> [TASK DESCRIPTION]
Look below for the line containing "Instruction: Click the", then write out that line and every line after it to the end, exactly, minus the pictures.

> [EXTRACTED RECORDS]

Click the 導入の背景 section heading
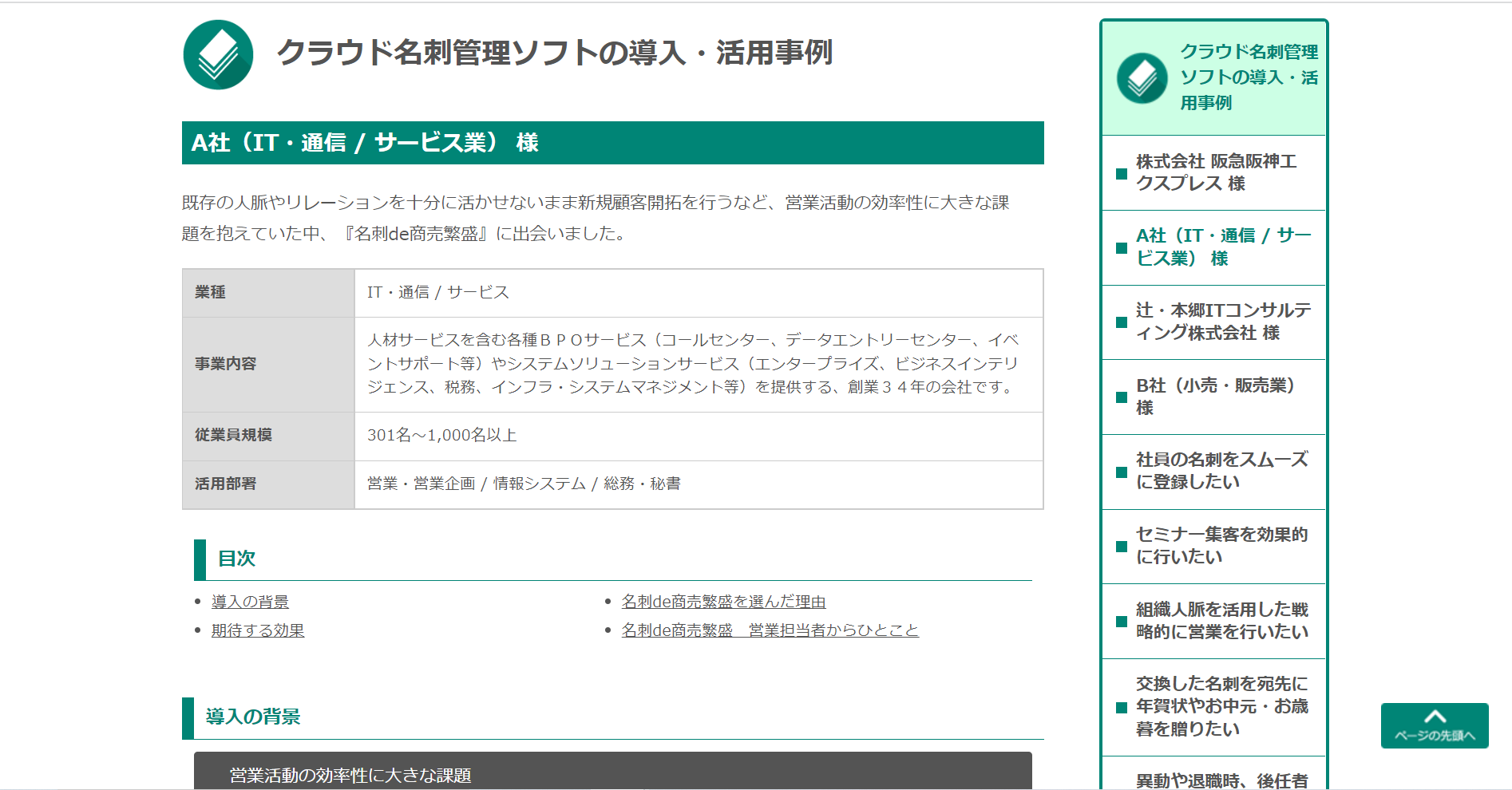Screen dimensions: 1512x790 253,717
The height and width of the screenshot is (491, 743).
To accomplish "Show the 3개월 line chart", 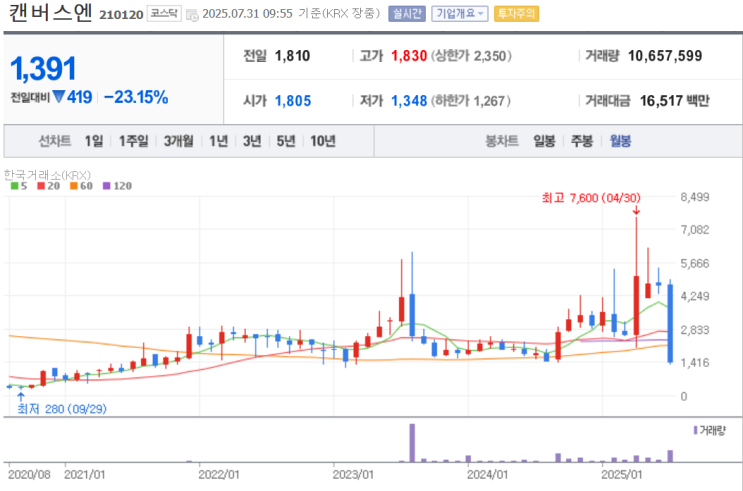I will 179,141.
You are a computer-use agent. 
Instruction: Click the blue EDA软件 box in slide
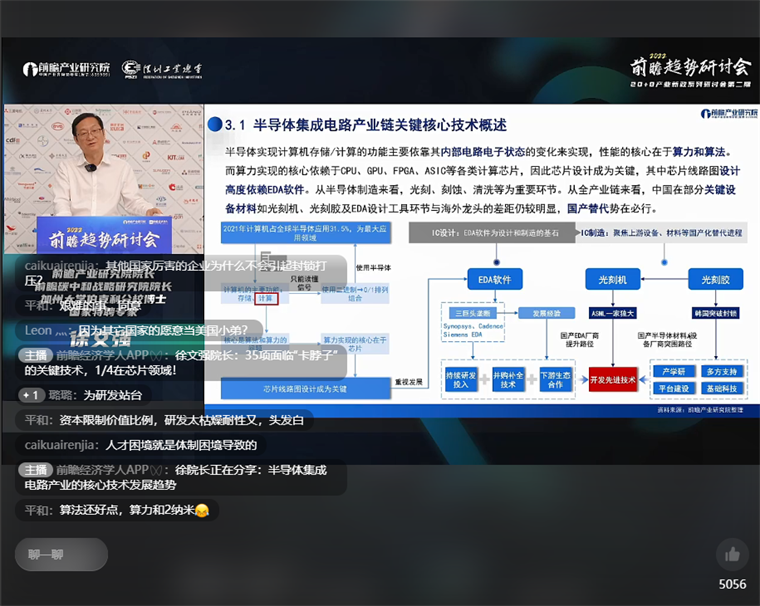(x=495, y=281)
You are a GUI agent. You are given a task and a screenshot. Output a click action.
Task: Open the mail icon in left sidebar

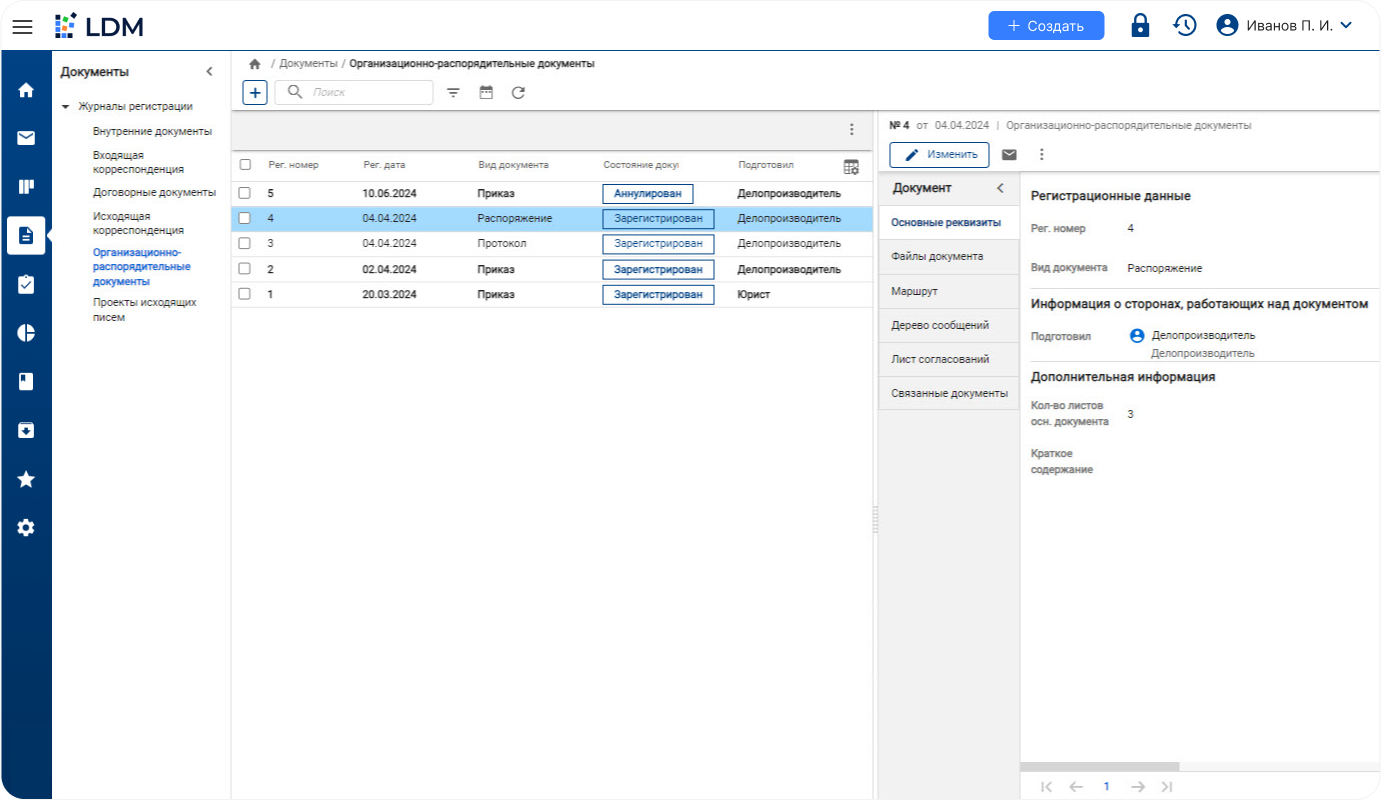pyautogui.click(x=26, y=138)
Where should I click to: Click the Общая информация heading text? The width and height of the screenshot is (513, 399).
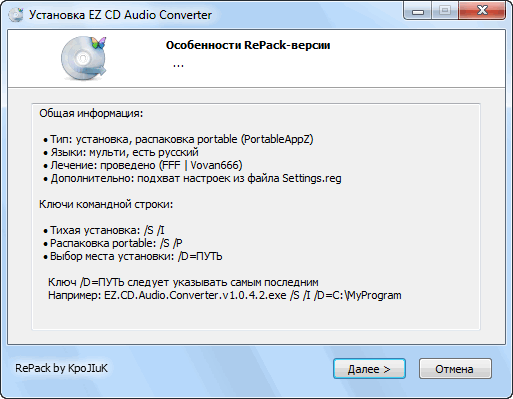(91, 113)
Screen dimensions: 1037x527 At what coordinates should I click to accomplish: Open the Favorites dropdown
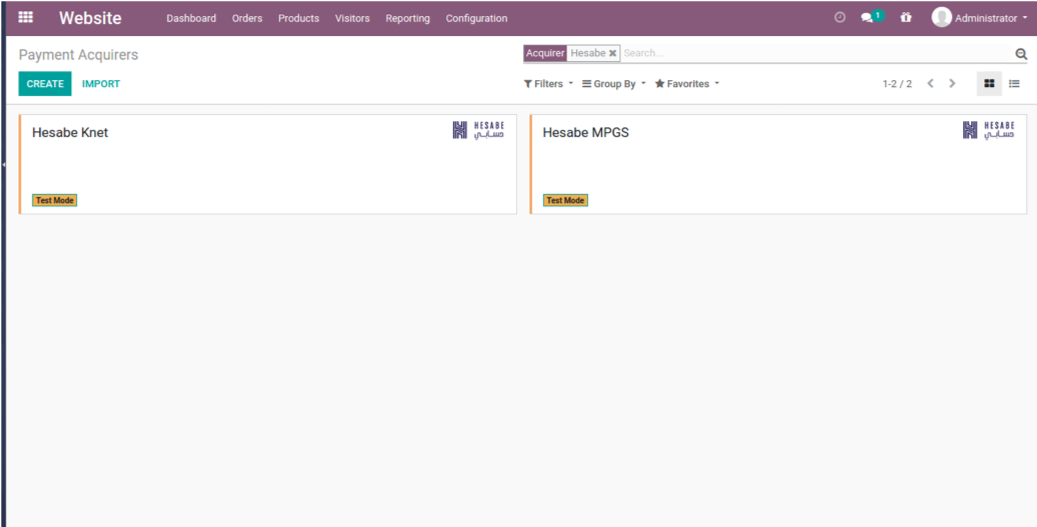pos(687,84)
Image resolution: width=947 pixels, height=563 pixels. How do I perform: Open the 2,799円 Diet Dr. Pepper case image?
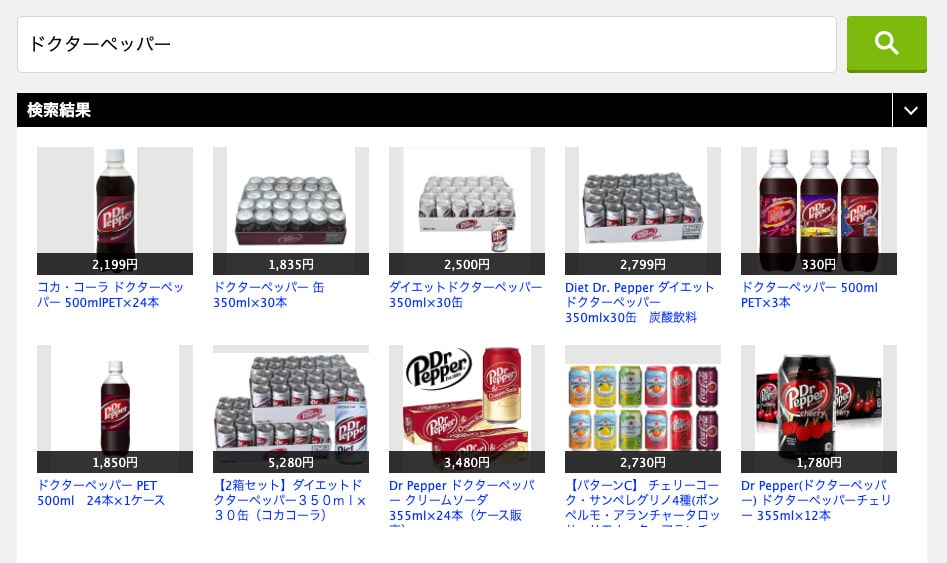(x=643, y=210)
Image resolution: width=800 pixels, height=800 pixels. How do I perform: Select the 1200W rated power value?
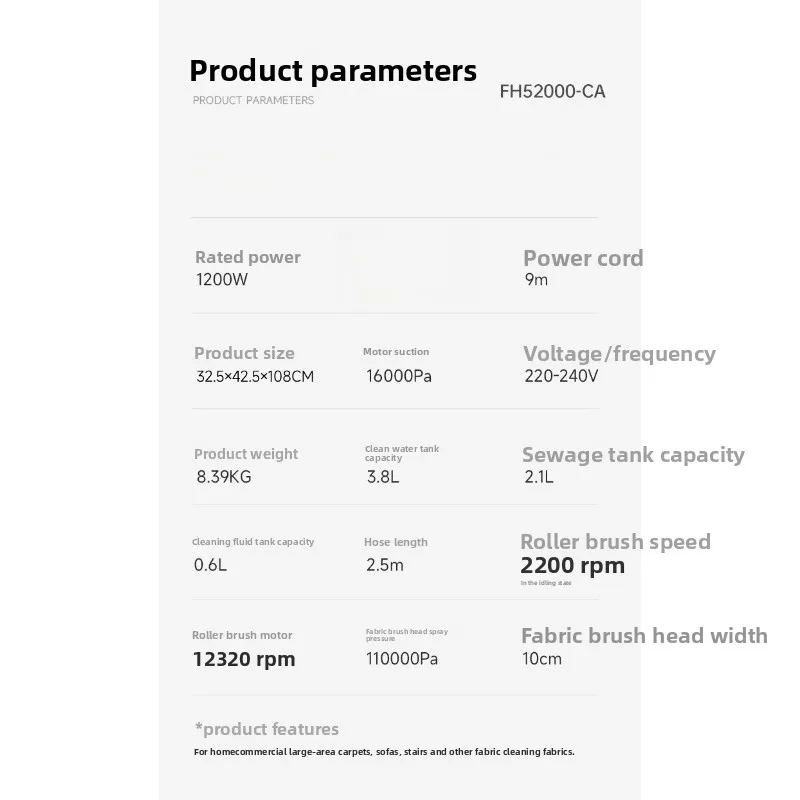(x=221, y=280)
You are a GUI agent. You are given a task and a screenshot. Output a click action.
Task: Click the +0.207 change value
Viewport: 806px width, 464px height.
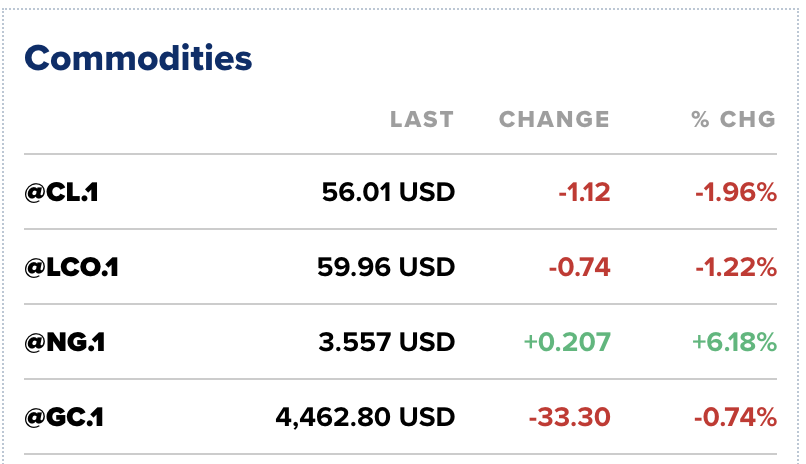tap(566, 342)
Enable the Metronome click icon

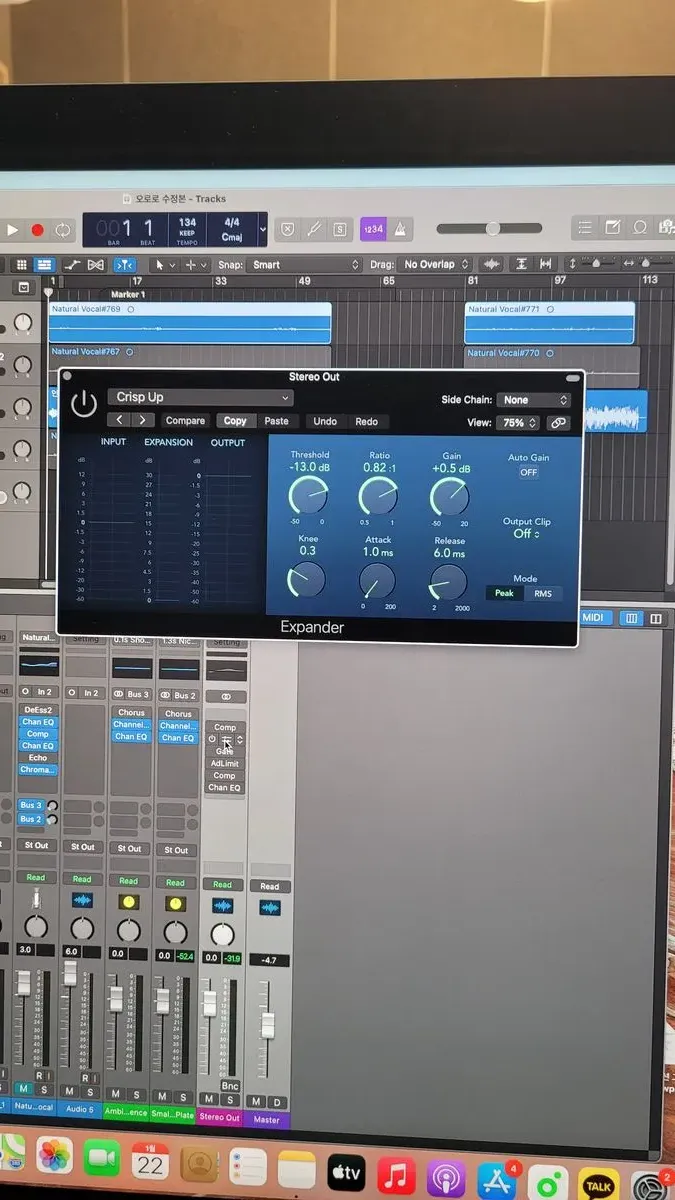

> [ANSWER SECTION]
Instruction: Click the blue EDA软件 box in slide
(x=495, y=281)
You are a GUI agent. You are given a task and a screenshot. Output a click action.
Task: Open the mail icon in left sidebar

pyautogui.click(x=26, y=138)
Where should I click to: Click the Общая информация heading text? The width and height of the screenshot is (513, 399).
(91, 113)
Screen dimensions: 1037x527 At what coordinates should I click to accomplish: Open the Favorites dropdown
pos(687,84)
Image resolution: width=947 pixels, height=563 pixels. How do I perform: Open the 2,799円 Diet Dr. Pepper case image?
(x=643, y=210)
Image resolution: width=800 pixels, height=800 pixels. How do I perform: Select the 1200W rated power value?
(x=221, y=280)
You are a GUI agent. You are given a task and a screenshot. Output a click action.
Task: Click the +0.207 change value
Viewport: 806px width, 464px height.
tap(566, 342)
Enable the Metronome click icon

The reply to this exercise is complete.